Which watch do you find yourself wearing more than any other?
Right now, it’s the L.U.C Full Strike, which we revived in 2016 to celebrate the 20th anniversary of Chopard Manufacture, where all our L.U.C timepieces are created in-house. One of its greatest achievements is the pure and unique chime that it makes, due to it using sapphire crystal gongs instead of steel or gold like traditional minute repeaters.
What are the main differences between a family-run company like Chopard and one that is part of a luxury group?
Running our own company has allowed us to invest in long-term projects, such as our Journey to Sustainable Luxury, without necessarily thinking of the immediate profitability. Thanks to this, we are the first luxury watch and jewellery maison to produce its creations in 100 per cent ethical gold.
What is the origin of Chopard’s connection to the Mille Miglia?
My father and I are both race car lovers, so it was only natural that we merged our passions for racing and timepieces. In fact, we were one of the first in the industry to associate watches with classic racing. It’s a marriage that makes sense. Fans of expertly made high-precision vehicles are also going to be fans of expertly made masterpieces of time measurement.
Have you driven in the race itself?
I’ve driven every year since 1989. It really is one of the most beautiful of all scenic routes through Italy, and a great time to reunite with old friends. I’m a big fan of the Porsche 550 Spyder RS, which I have driven several times at the Mille Miglia. It is much like the kind of watch I prefer - powerful underneath, but with clean lines and design.
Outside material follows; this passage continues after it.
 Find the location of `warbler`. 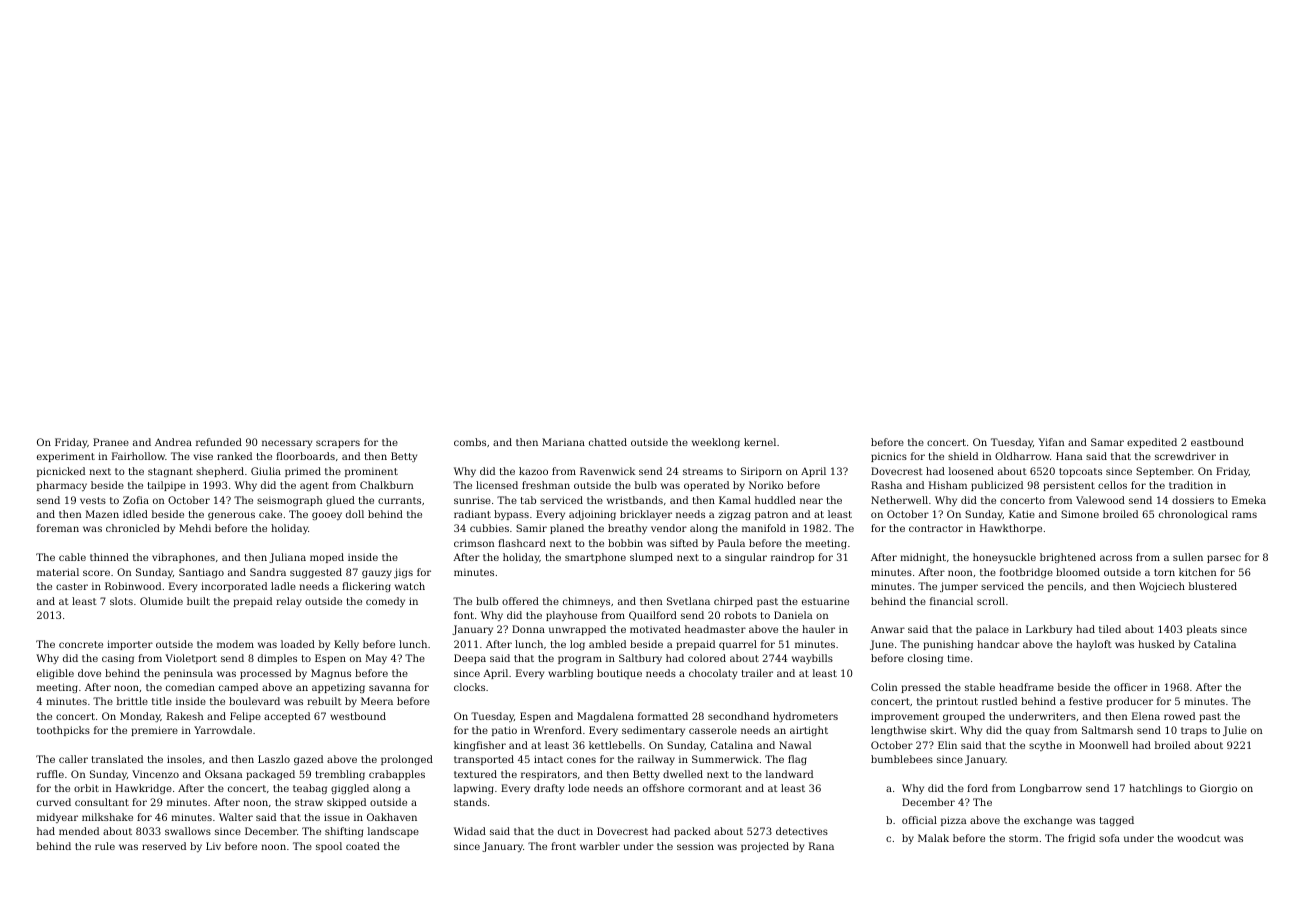

warbler is located at coordinates (600, 846).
The new L.U.C Quattro is modest-looking on its face, with an incredibly intricate movement within. What’s the purpose of this contrast?
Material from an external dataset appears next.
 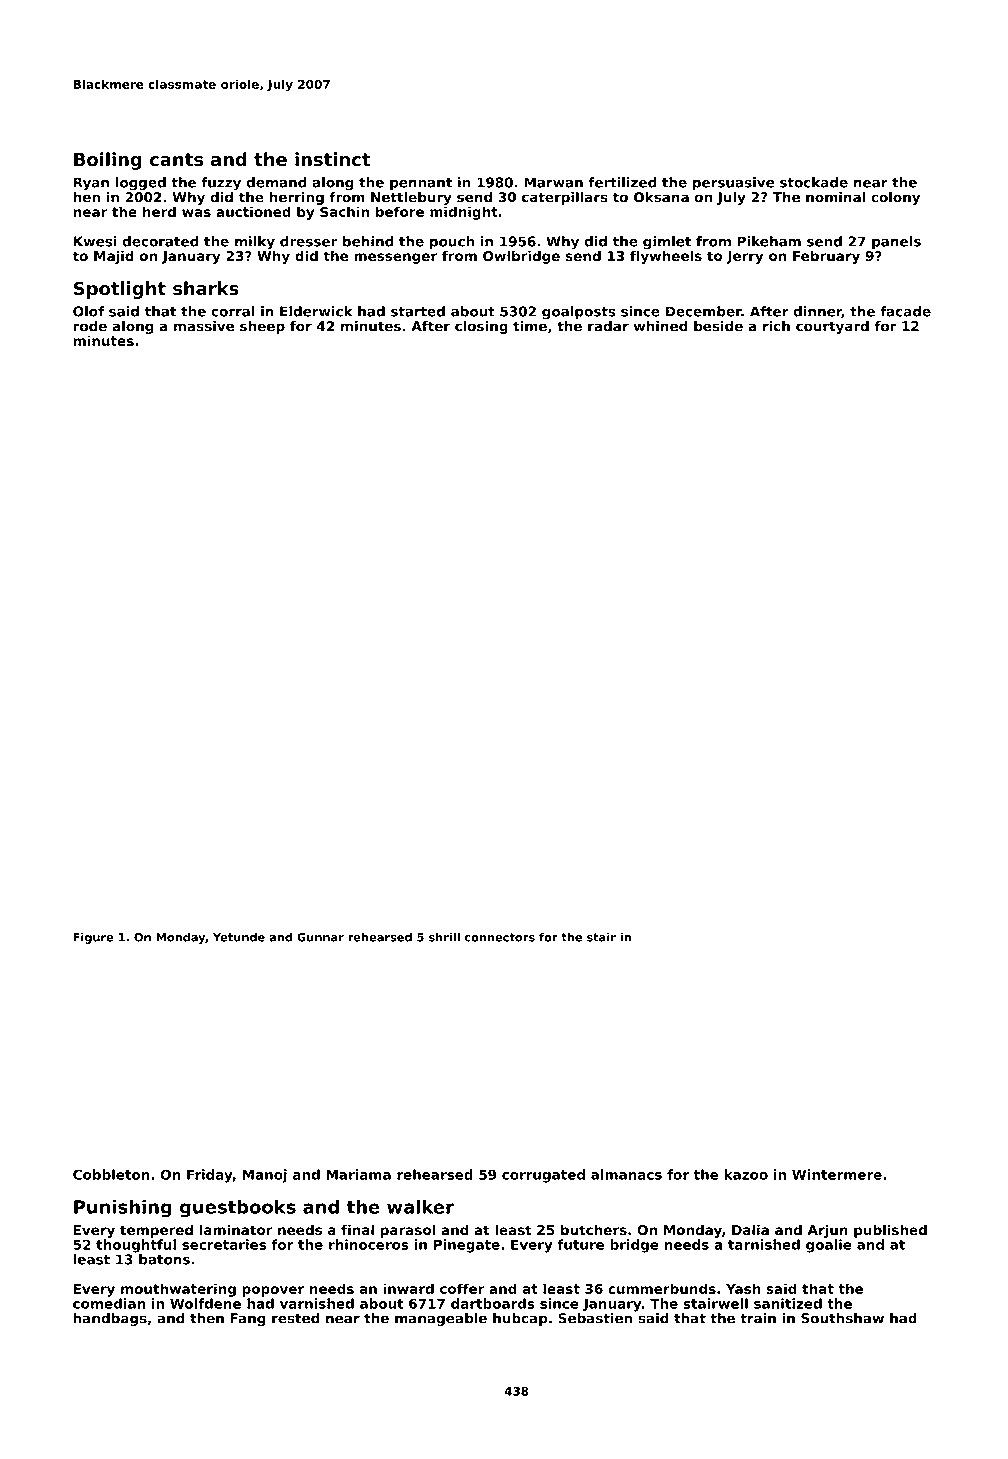 I want to click on fertilized, so click(x=622, y=182).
I think it epitomizes the ultimate in contemporary luxury: outwardly modest, but extremely rich inside. Sophistication in simple outfits.
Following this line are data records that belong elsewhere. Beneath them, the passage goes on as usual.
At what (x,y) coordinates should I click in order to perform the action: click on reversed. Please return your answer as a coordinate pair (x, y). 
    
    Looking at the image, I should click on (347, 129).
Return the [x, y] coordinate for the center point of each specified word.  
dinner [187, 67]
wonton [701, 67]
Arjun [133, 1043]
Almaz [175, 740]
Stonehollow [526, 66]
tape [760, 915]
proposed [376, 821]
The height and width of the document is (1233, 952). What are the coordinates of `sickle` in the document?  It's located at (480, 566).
Is there a place for a digital “smart” watch in a man’s collection? If so, what purpose would it serve?
While digital watches have enlarged the number of people wearing something on their wrists, we will continue to see keen interest in beautiful mechanical timepieces, which are collectible and can be passed on to the next generation. Digital technology evolves so quickly and offers many functions, so there can be absolutely no comparison with fine mechanical watchmaking, patiently produced for the long term.
What is your definition of luxury?
Time, of course. What I like the most, when I am not in a rush, is to look at my timepiece - not to check the time, but for the simple pleasure of admiring my watch, reflecting on the incredible work which is inside, and listening to the harmonious tick-tock of sophisticated mechanics.